Virginia Kaklamani, MD, and Elizabeth Diaz, PA-C, Diaz review the available safety and efficacy data from the TROPiCS-02 trial on the use of antibody drug conjugate sacituzumab govitecan for the treatment of HR+/HER2- metastatic breast cancer.
Virginia Kaklamani, MD: So, let's talk a little bit about sacituzumab govitecan and the data from the TROPiCS-02 trial. The TROPiCS-02 trial was a phase 3 clinical trial in the metastatic setting in patients with HR-positive, HER2-negative breast cancer. Those patients had received prior chemotherapy, including a taxane. Like this patient, the patients on the trial had received a taxane. Patients were randomized to either a physician's choice of chemotherapy or sacituzumab govitecan, and the primary endpoint of the trial was progression-free survival with secondary endpoints that included overall survival response rate toxicity, and so forth. The trial was a positive trial and showed a significant improvement in progression free survival favoring the use of sacituzumab govitecan; it also showed a significant improvement in overall survival, telling us again that sacituzumab govitecan in that second and third line setting, and most of these patients were receiving it as a third line drug, was beneficial, and more beneficial than chemotherapy.
This was a pivotal trial. It led to the approval of sacituzumab govitecan in patients with HR-positive metastatic breast cancer. Up until then, it was only approved in triple negative breast cancer.

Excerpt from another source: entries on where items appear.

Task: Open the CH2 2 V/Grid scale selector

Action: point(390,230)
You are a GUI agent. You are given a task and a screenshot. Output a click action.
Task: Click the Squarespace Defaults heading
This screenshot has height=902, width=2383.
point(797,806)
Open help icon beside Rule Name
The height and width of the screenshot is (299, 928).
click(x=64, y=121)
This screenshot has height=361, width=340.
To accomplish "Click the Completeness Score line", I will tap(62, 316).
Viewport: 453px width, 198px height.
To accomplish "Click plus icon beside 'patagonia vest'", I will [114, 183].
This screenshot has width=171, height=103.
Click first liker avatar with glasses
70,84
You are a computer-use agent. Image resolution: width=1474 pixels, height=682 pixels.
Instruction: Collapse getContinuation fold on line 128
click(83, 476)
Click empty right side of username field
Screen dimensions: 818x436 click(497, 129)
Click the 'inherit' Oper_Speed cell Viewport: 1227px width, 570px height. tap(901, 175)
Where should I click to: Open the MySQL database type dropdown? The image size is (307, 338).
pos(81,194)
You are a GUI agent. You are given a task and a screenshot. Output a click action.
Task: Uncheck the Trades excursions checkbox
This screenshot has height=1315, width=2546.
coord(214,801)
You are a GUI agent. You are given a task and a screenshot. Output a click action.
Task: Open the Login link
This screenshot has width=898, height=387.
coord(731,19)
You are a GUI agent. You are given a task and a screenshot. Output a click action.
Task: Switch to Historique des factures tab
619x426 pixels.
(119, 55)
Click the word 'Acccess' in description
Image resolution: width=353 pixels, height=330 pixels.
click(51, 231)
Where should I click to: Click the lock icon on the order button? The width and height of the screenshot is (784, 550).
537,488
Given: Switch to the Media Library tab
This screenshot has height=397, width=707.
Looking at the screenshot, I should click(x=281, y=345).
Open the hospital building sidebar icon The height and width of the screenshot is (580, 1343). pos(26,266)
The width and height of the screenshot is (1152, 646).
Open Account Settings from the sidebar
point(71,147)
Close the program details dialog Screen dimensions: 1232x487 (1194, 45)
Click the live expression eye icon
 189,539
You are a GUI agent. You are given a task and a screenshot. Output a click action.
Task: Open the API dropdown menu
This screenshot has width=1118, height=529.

So, Elizabeth, you mentioned a little bit about sacituzumab, but in your clinical practice, what is your experience in patients that are receiving sacituzumab govitecan?
Elizabeth Diaz, PA-C: I was involved in some of the trials also in our site and it's just an amazing drug. I was excited once it got to the clinic. Breast cancer patients are lucky to have a lot of good options. We've also seen really good results with our bladder cancer patients. It's pretty well tolerated. Like I said, the diarrhea is usually pretty easy to manage. We do have some dose reductions, though, with the neutropenia.
Virginia Kaklamani, MD: The neutropenia tends to be one of the issues. And I know when we when we had 2 or 3 of these trials open, we realized what we had to do if we wanted to keep patients on schedule was give them G-CSF [granulocyte colony stimulating factor] support during their treatment. The guidelines suggest that we can give G-CSF support as secondary prophylaxis for neutropenia. So that means wait until neutropenia happens and then give them G-CSF. We typically give it for primary prophylaxis, so the drug is given day 1 and day 8 of a 21-day cycle. So, I give long-acting G-CSF on day 8, that way I don't have to delay cycle to day 1.
Incidence of neutropenic fever is actually not that high, it's in the single digits. And so, we definitely can wait until a patient has more severe neutropenia and neutropenic fever to give the growth factor if we want to. I typically don't like those dose delays. I like patients staying on schedule if they can. And so, I've been giving it as primary prophylaxis with my first cycle. My patients for some reason can't take long-acting CSF. You can give short acting G-CSF after day 1 and then short acting again after day 8. And in my experience, it seems that the published data as far as toxicity and as far as efficacy is pretty similar to what we've seen in practice with this agent. So, we've been very lucky to have another good option for our patients with metastatic disease.